Exercise prompt
Retype each of the following records exactly, line for line, leaving nothing out.

Dataset rows
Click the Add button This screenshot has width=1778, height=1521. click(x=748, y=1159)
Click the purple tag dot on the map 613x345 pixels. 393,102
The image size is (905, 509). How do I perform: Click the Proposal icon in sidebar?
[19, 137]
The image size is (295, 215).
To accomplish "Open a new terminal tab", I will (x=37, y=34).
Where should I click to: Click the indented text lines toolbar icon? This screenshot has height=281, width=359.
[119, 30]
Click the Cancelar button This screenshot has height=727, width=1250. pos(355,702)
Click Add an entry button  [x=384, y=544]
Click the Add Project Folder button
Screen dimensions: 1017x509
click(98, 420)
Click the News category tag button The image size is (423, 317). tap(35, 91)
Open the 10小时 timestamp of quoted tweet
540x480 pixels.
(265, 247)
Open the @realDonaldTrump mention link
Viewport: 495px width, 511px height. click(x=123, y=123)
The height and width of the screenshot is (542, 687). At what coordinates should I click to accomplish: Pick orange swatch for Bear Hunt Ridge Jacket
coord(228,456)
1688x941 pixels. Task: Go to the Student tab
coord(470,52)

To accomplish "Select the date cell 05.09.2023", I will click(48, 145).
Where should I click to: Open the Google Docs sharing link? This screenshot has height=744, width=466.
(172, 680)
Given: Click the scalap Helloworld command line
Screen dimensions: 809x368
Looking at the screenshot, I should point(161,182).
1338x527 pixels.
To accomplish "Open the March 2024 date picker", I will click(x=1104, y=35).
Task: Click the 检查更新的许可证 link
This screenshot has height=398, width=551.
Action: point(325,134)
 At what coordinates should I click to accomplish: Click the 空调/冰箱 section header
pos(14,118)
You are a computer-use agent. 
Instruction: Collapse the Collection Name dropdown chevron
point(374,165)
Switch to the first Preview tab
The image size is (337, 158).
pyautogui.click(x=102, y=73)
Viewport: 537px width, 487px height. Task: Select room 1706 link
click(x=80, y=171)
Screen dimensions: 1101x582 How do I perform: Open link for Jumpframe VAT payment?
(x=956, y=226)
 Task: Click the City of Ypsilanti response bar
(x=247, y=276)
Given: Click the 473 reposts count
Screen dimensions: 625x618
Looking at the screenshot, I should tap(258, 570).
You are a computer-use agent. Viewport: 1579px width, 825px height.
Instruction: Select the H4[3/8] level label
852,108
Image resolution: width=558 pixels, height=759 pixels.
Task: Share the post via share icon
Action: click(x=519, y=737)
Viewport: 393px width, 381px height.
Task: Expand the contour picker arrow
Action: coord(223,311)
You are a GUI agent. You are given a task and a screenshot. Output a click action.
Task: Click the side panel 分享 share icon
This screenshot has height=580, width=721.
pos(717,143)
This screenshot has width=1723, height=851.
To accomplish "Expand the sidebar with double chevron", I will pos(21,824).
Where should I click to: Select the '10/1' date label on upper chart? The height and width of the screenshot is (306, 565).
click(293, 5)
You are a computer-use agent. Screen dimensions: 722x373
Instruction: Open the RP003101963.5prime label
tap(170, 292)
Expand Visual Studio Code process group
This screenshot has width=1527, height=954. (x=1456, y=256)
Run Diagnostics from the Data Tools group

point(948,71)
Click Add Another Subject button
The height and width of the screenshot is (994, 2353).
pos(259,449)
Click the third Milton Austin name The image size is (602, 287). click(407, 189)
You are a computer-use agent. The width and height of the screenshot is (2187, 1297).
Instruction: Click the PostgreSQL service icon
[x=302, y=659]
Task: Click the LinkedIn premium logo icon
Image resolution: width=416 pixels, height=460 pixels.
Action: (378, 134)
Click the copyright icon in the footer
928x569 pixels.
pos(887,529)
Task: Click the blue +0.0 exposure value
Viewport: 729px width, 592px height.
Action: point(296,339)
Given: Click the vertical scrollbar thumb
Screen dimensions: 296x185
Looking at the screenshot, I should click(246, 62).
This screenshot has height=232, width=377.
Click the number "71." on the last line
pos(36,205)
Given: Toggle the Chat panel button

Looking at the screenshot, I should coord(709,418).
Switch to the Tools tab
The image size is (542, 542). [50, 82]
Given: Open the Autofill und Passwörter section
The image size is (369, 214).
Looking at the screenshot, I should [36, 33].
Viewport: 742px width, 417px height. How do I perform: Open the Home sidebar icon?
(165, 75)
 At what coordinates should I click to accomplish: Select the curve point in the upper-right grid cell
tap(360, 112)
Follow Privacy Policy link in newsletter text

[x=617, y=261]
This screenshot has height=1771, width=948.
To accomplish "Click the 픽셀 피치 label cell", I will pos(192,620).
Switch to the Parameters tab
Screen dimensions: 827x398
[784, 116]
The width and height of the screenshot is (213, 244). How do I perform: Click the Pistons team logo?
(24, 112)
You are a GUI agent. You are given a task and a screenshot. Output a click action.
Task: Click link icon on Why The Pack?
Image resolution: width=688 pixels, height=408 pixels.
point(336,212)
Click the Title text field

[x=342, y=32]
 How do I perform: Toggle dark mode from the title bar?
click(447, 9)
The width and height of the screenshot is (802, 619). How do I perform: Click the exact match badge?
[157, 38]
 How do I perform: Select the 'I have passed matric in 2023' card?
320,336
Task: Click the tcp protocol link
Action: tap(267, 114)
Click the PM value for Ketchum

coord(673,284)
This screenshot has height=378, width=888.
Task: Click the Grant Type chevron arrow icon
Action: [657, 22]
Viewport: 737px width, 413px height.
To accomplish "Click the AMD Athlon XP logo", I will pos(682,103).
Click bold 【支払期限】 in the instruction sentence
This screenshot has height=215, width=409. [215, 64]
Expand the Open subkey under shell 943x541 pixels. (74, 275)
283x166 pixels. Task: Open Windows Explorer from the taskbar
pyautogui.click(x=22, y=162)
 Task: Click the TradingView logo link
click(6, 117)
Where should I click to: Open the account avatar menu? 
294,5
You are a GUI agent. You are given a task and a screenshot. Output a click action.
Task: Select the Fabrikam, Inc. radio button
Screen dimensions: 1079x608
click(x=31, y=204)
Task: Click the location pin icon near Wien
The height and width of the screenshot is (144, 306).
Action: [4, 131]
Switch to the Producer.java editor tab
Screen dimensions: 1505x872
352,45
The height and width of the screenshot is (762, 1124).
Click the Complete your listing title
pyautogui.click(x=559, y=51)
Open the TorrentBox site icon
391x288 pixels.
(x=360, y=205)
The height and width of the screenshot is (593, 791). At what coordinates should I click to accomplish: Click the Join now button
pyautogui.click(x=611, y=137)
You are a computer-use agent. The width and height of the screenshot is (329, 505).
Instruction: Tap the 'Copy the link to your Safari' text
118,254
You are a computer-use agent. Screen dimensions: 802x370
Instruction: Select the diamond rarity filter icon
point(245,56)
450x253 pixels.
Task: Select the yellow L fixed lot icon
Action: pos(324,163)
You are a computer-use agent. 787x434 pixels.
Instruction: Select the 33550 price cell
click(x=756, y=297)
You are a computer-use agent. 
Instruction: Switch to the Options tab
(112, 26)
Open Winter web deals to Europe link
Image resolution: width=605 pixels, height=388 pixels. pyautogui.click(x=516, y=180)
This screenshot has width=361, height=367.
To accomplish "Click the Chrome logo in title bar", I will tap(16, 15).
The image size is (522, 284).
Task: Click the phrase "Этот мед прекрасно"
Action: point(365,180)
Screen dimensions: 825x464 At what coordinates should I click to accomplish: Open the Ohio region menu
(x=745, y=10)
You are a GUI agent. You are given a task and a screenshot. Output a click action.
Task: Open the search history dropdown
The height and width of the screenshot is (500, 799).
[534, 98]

Solution
Click the Add button This screenshot has width=1778, height=1521. click(x=748, y=1159)
Click the purple tag dot on the map 613x345 pixels. 393,102
The image size is (905, 509). How do I perform: Click the Proposal icon in sidebar?
[19, 137]
The image size is (295, 215).
To accomplish "Open a new terminal tab", I will (x=37, y=34).
Where should I click to: Click the indented text lines toolbar icon? This screenshot has height=281, width=359.
[119, 30]
Click the Cancelar button This screenshot has height=727, width=1250. pos(355,702)
Click Add an entry button  [x=384, y=544]
Click the Add Project Folder button
Screen dimensions: 1017x509
click(98, 420)
Click the News category tag button The image size is (423, 317). tap(35, 91)
Open the 10小时 timestamp of quoted tweet
540x480 pixels.
(265, 247)
Open the @realDonaldTrump mention link
Viewport: 495px width, 511px height. click(x=123, y=123)
The height and width of the screenshot is (542, 687). At what coordinates should I click to accomplish: Pick orange swatch for Bear Hunt Ridge Jacket
coord(228,456)
1688x941 pixels. Task: Go to the Student tab
coord(470,52)

To accomplish "Select the date cell 05.09.2023", I will click(48, 145).
Where should I click to: Open the Google Docs sharing link? This screenshot has height=744, width=466.
(172, 680)
Given: Click the scalap Helloworld command line
Screen dimensions: 809x368
Looking at the screenshot, I should point(161,182).
1338x527 pixels.
To accomplish "Open the March 2024 date picker", I will click(x=1104, y=35).
Task: Click the 检查更新的许可证 link
This screenshot has height=398, width=551.
Action: point(325,134)
 At what coordinates should I click to accomplish: Click the 空调/冰箱 section header
pos(14,118)
You are a computer-use agent. 
Instruction: Collapse the Collection Name dropdown chevron
point(374,165)
Switch to the first Preview tab
The image size is (337, 158).
pyautogui.click(x=102, y=73)
Viewport: 537px width, 487px height. Task: Select room 1706 link
click(x=80, y=171)
Screen dimensions: 1101x582 How do I perform: Open link for Jumpframe VAT payment?
(x=956, y=226)
 Task: Click the City of Ypsilanti response bar
(x=247, y=276)
Given: Click the 473 reposts count
Screen dimensions: 625x618
Looking at the screenshot, I should tap(258, 570).
You are a computer-use agent. Viewport: 1579px width, 825px height.
Instruction: Select the H4[3/8] level label
852,108
Image resolution: width=558 pixels, height=759 pixels.
Task: Share the post via share icon
Action: click(x=519, y=737)
Viewport: 393px width, 381px height.
Task: Expand the contour picker arrow
Action: coord(223,311)
You are a GUI agent. You are given a task and a screenshot. Output a click action.
Task: Click the side panel 分享 share icon
This screenshot has height=580, width=721.
pos(717,143)
This screenshot has width=1723, height=851.
To accomplish "Expand the sidebar with double chevron", I will pos(21,824).
Where should I click to: Select the '10/1' date label on upper chart? The height and width of the screenshot is (306, 565).
click(293, 5)
You are a computer-use agent. Screen dimensions: 722x373
Instruction: Open the RP003101963.5prime label
tap(170, 292)
Expand Visual Studio Code process group
This screenshot has width=1527, height=954. (x=1456, y=256)
Run Diagnostics from the Data Tools group

point(948,71)
Click Add Another Subject button
The height and width of the screenshot is (994, 2353).
pos(259,449)
Click the third Milton Austin name The image size is (602, 287). click(407, 189)
You are a computer-use agent. The width and height of the screenshot is (2187, 1297).
Instruction: Click the PostgreSQL service icon
[x=302, y=659]
Task: Click the LinkedIn premium logo icon
Image resolution: width=416 pixels, height=460 pixels.
Action: (378, 134)
Click the copyright icon in the footer
928x569 pixels.
pos(887,529)
Task: Click the blue +0.0 exposure value
Viewport: 729px width, 592px height.
Action: point(296,339)
Given: Click the vertical scrollbar thumb
Screen dimensions: 296x185
Looking at the screenshot, I should click(246, 62).
This screenshot has height=232, width=377.
Click the number "71." on the last line
pos(36,205)
Given: Toggle the Chat panel button

Looking at the screenshot, I should coord(709,418).
Switch to the Tools tab
The image size is (542, 542). [50, 82]
Given: Open the Autofill und Passwörter section
The image size is (369, 214).
Looking at the screenshot, I should [36, 33].
Viewport: 742px width, 417px height. How do I perform: Open the Home sidebar icon?
(165, 75)
 At what coordinates should I click to accomplish: Select the curve point in the upper-right grid cell
tap(360, 112)
Follow Privacy Policy link in newsletter text

[x=617, y=261]
This screenshot has height=1771, width=948.
To accomplish "Click the 픽셀 피치 label cell", I will pos(192,620).
Switch to the Parameters tab
Screen dimensions: 827x398
[784, 116]
The width and height of the screenshot is (213, 244). How do I perform: Click the Pistons team logo?
(24, 112)
You are a GUI agent. You are given a task and a screenshot. Output a click action.
Task: Click link icon on Why The Pack?
Image resolution: width=688 pixels, height=408 pixels.
point(336,212)
Click the Title text field

[x=342, y=32]
 How do I perform: Toggle dark mode from the title bar?
click(447, 9)
The width and height of the screenshot is (802, 619). How do I perform: Click the exact match badge?
[157, 38]
 How do I perform: Select the 'I have passed matric in 2023' card?
320,336
Task: Click the tcp protocol link
Action: tap(267, 114)
Click the PM value for Ketchum

coord(673,284)
This screenshot has height=378, width=888.
Task: Click the Grant Type chevron arrow icon
Action: [657, 22]
Viewport: 737px width, 413px height.
To accomplish "Click the AMD Athlon XP logo", I will pos(682,103).
Click bold 【支払期限】 in the instruction sentence
This screenshot has height=215, width=409. [215, 64]
Expand the Open subkey under shell 943x541 pixels. (74, 275)
283x166 pixels. Task: Open Windows Explorer from the taskbar
pyautogui.click(x=22, y=162)
 Task: Click the TradingView logo link
click(6, 117)
Where should I click to: Open the account avatar menu? 
294,5
You are a GUI agent. You are given a task and a screenshot. Output a click action.
Task: Select the Fabrikam, Inc. radio button
Screen dimensions: 1079x608
click(x=31, y=204)
Task: Click the location pin icon near Wien
The height and width of the screenshot is (144, 306).
Action: [4, 131]
Switch to the Producer.java editor tab
Screen dimensions: 1505x872
352,45
The height and width of the screenshot is (762, 1124).
Click the Complete your listing title
pyautogui.click(x=559, y=51)
Open the TorrentBox site icon
391x288 pixels.
(x=360, y=205)
The height and width of the screenshot is (593, 791). At what coordinates should I click to accomplish: Click the Join now button
pyautogui.click(x=611, y=137)
You are a computer-use agent. The width and height of the screenshot is (329, 505).
Instruction: Tap the 'Copy the link to your Safari' text
118,254
You are a computer-use agent. Screen dimensions: 802x370
Instruction: Select the diamond rarity filter icon
point(245,56)
450x253 pixels.
Task: Select the yellow L fixed lot icon
Action: pos(324,163)
You are a computer-use agent. 787x434 pixels.
Instruction: Select the 33550 price cell
click(x=756, y=297)
You are a computer-use agent. 
Instruction: Switch to the Options tab
(112, 26)
Open Winter web deals to Europe link
Image resolution: width=605 pixels, height=388 pixels. pyautogui.click(x=516, y=180)
This screenshot has width=361, height=367.
To accomplish "Click the Chrome logo in title bar", I will tap(16, 15).
The image size is (522, 284).
Task: Click the phrase "Этот мед прекрасно"
Action: point(365,180)
Screen dimensions: 825x464 At what coordinates should I click to accomplish: Open the Ohio region menu
(x=745, y=10)
You are a GUI agent. You are given a task and a screenshot. Output a click action.
Task: Open the search history dropdown
The height and width of the screenshot is (500, 799).
[534, 98]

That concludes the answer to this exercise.